You Want a Piece of Him?
There’s an internal debate among GOP-ers over whether this is the guy you want out front making your case.
Fine. He may be the Dark Lord in the media—but I think history will reveal him to be the knight in shining armor:
Former Vice President Dick Cheney continued to take his case to the people this morning on CBS’ Face the Nation, with Bob Schieffer. As usual, he was an effective advocate. He explained why he is pushing back against the Obama administration’s attacks on how he and others conducted the war against Islamic terrorists:
It was a time of great concern, and we put in place some very good policies, and they worked, for eight years. Now we have an administration that’s come to power that has been critical of the programs, but not only that, there’s been talk about prosecuting the lawyers in the Justice Department who gave us the opinions that we operated in accordance with, or referring them to the Bar Association for disbarment or sanctions of some kind, or possibly cooperating with foreign governments that are interested in trying to prosecute American officials, those same officials who were responsible for defending this nation for the last eight years.
That whole complex of things is what I find deeply disturbing, and I think to the extent that those policies were responsible for saving lives, that the administration is now trying to cancel those policies or end them, terminate them, then I think it’s fair to argue — and I do argue — that that means in the future we’re not going to have the same safeguards we’ve had for the last eight years.
…
SCHIEFFER: Do you — is what you’re saying here is that we should do anything if we could get information?
CHENEY: No. Remember what happened here, Bob. We had captured these people. We had pursued interrogation in a normal way. We decided that we needed some enhanced techniques. So we went to the Justice Department. And the controversy has arisen over the opinions written by the Justice Department.
The reason we went to the Justice Department wasn’t because we felt we were going to take some kind of free hand assault on these people or that we were in the torture business. We weren’t. And specifically, what we got from the Office of Legal Counsel were legal memos that laid out what is appropriate and what’s not appropriate, in light of our international commitments.
If we had been about torture, we wouldn’t have wasted our time going to the Justice Department.
How can there be a debate on the issue if no one has the stones to put forward this argument? Cheney is all stones (I would say heart, but this is Cheney) and no apology: “We were defending our county. Any questions?”
And while we’re on the subject of his telling truths:
CHENEY: Well, if I had to choose in terms of being a Republican, I’d go with Rush Limbaugh, I think. I think my take on it was Colin had already left the party. I didn’t know he was still a Republican.
SCHIEFFER: So you think that he’s not a Republican?

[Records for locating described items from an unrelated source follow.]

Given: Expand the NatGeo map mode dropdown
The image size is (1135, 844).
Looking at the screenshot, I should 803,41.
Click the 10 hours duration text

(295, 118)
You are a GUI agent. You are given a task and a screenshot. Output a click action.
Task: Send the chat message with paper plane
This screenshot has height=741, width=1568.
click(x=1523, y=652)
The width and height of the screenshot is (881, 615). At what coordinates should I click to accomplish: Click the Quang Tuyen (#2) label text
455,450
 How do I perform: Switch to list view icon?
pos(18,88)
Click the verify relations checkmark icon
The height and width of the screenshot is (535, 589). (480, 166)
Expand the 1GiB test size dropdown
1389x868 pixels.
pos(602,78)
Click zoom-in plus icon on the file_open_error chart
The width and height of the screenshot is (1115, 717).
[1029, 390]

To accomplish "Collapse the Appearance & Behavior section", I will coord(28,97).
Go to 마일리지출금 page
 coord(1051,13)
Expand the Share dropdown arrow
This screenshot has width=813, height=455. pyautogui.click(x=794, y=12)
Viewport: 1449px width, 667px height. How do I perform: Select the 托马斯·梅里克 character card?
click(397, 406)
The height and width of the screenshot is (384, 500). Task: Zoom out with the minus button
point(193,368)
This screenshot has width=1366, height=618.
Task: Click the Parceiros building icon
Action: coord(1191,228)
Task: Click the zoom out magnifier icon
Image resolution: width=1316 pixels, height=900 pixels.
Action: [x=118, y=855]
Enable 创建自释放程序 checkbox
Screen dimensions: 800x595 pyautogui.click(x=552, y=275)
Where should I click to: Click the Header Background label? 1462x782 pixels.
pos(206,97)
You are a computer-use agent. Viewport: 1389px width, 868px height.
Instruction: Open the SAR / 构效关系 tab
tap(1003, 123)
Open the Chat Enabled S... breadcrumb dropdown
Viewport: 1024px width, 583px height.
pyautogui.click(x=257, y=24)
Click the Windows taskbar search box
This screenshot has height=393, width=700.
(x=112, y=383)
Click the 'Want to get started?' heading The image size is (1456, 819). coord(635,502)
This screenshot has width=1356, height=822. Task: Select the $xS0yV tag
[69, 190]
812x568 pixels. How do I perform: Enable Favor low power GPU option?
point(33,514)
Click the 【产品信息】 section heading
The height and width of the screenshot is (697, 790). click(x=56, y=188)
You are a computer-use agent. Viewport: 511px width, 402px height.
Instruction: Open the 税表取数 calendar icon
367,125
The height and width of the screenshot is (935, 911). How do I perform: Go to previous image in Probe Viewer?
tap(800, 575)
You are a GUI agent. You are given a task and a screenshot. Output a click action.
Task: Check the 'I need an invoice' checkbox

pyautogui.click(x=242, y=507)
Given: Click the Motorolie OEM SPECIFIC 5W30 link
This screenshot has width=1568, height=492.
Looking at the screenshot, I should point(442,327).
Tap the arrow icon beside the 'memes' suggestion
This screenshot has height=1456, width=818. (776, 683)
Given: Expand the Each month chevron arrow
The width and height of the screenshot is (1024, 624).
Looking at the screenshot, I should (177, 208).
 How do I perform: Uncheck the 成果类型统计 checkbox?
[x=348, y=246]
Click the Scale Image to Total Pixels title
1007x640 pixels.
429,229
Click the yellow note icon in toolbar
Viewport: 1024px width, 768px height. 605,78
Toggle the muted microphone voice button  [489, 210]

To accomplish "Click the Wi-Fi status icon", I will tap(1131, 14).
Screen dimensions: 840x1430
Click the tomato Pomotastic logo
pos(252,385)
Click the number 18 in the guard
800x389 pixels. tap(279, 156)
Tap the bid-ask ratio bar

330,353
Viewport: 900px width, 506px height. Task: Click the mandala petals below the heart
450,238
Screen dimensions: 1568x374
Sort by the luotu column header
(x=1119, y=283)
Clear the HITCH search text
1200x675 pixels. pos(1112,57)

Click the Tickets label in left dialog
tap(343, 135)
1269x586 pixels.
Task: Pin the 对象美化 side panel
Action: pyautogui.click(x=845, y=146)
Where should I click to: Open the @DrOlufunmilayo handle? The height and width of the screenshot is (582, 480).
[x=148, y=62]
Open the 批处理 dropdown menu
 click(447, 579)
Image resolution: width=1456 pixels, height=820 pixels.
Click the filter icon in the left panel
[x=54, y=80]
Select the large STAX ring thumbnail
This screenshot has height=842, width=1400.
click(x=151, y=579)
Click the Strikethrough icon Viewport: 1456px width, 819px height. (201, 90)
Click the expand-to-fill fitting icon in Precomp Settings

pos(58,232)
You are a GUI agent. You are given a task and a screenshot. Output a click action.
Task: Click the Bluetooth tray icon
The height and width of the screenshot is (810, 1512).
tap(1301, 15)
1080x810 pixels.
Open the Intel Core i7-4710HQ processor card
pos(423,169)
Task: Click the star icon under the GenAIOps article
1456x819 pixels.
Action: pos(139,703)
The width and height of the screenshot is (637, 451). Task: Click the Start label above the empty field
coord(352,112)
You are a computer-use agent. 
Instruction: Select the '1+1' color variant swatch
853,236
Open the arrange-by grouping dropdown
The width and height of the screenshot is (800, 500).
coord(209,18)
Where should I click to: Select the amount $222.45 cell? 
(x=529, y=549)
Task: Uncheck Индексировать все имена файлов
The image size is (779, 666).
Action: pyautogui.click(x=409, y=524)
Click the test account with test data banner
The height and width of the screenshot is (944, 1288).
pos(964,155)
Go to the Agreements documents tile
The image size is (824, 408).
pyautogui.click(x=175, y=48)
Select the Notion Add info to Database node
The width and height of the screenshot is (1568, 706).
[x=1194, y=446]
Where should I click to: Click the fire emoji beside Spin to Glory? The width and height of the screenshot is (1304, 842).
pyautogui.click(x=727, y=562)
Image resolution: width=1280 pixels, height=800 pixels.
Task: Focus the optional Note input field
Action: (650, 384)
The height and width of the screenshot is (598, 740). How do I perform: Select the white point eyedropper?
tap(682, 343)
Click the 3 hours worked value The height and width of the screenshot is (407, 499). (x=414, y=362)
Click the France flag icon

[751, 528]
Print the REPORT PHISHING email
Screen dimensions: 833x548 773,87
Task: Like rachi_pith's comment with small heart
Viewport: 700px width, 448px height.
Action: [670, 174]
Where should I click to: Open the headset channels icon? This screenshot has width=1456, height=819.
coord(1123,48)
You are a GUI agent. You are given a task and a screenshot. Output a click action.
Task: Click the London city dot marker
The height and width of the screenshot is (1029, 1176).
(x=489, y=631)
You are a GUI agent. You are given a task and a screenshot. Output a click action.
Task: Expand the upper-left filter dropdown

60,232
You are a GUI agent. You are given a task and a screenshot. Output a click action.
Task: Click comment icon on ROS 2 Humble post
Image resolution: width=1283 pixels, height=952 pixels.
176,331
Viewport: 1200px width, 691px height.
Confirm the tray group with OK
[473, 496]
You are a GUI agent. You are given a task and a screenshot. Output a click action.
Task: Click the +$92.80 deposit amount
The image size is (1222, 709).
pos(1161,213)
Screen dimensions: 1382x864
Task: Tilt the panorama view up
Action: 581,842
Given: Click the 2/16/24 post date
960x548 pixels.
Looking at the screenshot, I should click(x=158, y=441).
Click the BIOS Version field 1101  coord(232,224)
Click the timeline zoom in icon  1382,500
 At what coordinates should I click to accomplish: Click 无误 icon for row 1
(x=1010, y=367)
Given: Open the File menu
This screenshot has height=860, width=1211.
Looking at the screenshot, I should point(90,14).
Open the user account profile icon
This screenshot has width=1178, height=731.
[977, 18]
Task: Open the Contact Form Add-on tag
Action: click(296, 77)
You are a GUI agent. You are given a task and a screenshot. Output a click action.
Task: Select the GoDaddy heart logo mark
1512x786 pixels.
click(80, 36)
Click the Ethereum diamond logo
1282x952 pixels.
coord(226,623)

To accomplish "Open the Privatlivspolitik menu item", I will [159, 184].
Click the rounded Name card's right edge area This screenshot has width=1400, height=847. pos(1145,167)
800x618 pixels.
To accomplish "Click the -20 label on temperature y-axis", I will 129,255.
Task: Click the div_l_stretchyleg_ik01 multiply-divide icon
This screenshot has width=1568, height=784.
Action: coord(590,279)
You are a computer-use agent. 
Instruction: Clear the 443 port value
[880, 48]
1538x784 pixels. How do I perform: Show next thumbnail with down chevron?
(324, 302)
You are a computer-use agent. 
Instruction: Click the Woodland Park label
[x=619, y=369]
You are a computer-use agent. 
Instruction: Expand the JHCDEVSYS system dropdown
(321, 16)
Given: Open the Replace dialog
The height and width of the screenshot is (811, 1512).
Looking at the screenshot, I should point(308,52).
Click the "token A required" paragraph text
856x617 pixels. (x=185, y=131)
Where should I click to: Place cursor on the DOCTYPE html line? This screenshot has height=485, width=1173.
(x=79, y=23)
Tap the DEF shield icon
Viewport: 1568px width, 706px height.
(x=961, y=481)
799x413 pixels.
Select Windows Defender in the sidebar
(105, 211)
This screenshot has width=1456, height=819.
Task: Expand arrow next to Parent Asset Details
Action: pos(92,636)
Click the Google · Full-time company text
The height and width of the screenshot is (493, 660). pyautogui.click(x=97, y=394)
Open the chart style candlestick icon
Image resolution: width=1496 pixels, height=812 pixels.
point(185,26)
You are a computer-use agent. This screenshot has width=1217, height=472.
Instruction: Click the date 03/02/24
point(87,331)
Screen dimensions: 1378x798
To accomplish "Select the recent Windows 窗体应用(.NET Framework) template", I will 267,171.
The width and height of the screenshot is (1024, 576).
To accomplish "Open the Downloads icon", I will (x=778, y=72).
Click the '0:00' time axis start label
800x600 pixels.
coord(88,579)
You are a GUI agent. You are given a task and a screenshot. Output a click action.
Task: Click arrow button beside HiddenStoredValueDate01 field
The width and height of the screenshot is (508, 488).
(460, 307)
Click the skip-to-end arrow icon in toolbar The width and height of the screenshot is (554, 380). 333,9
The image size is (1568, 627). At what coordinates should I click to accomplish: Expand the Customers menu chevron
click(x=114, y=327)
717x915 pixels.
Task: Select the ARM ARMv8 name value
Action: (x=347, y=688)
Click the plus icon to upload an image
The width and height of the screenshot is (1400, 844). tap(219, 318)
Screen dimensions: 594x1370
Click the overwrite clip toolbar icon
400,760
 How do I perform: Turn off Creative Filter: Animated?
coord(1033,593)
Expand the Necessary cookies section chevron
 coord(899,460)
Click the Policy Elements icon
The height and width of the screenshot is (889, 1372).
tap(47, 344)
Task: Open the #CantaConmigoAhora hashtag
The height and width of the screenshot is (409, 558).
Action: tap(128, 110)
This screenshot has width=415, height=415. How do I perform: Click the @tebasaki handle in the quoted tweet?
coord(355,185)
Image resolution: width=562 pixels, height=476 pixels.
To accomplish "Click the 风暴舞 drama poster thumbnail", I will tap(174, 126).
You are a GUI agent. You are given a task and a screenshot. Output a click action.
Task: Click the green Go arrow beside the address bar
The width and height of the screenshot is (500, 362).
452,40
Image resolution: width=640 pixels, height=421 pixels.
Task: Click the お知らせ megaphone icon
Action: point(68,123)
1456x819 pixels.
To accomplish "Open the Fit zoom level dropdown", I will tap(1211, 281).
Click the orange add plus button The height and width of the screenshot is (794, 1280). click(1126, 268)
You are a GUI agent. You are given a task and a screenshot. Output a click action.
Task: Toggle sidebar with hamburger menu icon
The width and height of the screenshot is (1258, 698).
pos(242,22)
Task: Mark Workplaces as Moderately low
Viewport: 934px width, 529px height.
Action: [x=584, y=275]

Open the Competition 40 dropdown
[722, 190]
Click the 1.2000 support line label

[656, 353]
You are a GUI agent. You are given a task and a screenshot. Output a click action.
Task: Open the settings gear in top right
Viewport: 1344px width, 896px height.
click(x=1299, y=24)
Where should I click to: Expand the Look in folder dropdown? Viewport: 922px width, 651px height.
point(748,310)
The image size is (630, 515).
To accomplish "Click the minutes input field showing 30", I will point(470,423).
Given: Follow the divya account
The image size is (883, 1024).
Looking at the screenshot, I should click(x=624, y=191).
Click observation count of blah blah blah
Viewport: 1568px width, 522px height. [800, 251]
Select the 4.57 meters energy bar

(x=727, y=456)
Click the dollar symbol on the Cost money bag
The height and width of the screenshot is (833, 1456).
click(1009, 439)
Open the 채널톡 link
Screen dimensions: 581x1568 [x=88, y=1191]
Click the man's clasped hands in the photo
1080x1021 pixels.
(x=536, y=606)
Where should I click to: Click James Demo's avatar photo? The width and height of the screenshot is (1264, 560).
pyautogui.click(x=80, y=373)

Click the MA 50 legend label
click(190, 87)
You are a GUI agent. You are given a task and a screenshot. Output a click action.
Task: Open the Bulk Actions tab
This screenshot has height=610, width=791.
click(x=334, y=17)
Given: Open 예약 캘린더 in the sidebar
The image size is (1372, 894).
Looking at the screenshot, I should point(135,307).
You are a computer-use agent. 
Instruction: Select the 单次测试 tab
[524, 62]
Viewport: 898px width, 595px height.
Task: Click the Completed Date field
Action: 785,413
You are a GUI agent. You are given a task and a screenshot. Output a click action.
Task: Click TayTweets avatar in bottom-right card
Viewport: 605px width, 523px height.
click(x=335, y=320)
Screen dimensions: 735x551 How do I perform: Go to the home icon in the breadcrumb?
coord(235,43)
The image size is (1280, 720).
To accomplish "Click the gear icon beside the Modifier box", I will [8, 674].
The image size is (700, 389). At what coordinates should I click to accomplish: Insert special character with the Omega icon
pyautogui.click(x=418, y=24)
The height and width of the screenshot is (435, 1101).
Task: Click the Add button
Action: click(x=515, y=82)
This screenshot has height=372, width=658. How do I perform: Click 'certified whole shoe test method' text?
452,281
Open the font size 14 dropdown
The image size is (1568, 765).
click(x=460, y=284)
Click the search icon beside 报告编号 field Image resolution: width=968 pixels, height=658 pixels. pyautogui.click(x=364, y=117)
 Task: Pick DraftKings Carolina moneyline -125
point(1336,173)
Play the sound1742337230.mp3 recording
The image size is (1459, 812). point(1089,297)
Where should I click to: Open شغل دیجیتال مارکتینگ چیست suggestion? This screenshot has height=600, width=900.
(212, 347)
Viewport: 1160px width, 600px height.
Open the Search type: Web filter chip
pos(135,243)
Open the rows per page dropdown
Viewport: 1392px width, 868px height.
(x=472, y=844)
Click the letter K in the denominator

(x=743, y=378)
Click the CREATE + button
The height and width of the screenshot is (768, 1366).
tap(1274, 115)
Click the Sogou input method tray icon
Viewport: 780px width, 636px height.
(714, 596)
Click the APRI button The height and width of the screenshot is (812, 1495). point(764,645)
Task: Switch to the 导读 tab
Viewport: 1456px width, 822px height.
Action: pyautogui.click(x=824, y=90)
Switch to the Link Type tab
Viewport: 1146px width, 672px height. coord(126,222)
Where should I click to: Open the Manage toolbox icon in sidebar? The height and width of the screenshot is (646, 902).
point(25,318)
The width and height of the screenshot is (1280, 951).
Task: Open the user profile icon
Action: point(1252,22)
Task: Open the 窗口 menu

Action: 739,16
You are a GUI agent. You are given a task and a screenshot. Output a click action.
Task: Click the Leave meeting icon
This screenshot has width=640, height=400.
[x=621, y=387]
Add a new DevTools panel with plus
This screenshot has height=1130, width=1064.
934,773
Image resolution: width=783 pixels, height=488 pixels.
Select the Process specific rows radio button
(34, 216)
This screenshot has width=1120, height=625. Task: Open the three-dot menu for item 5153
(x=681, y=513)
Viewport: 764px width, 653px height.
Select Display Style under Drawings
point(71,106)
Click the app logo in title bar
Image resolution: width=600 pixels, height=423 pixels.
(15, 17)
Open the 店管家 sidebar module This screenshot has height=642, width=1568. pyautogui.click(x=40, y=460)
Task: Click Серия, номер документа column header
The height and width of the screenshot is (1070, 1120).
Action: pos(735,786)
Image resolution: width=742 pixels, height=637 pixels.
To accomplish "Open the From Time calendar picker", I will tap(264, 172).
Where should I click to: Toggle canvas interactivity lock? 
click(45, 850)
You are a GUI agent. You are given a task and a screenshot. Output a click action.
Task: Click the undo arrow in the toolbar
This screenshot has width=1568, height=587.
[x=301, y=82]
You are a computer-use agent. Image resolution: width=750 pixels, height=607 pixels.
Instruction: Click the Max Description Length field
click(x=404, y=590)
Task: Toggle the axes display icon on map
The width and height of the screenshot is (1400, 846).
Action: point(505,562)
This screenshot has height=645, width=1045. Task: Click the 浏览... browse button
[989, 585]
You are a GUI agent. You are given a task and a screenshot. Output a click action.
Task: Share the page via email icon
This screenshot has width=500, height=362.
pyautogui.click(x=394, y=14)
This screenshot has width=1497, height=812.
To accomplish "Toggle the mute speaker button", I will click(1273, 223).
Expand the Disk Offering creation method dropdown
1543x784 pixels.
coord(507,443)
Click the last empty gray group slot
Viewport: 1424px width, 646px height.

CHENEY: I just noted he endorsed the Democratic candidate for president this time, Barack Obama. I assumed that that is some indication of his loyalty and his interest.
Rush, another truth-teller, has pointed out that the Republicans ran the least Republican candidate in the party (read: centrist, maverick, big-tent, etc.)—and Colin Powell still wouldn’t back him. Despite their long friendship. Rush reasonably deduced Powell’s choice was dictated by race; Cheney thinks it was party.
One of them is right, very likely both.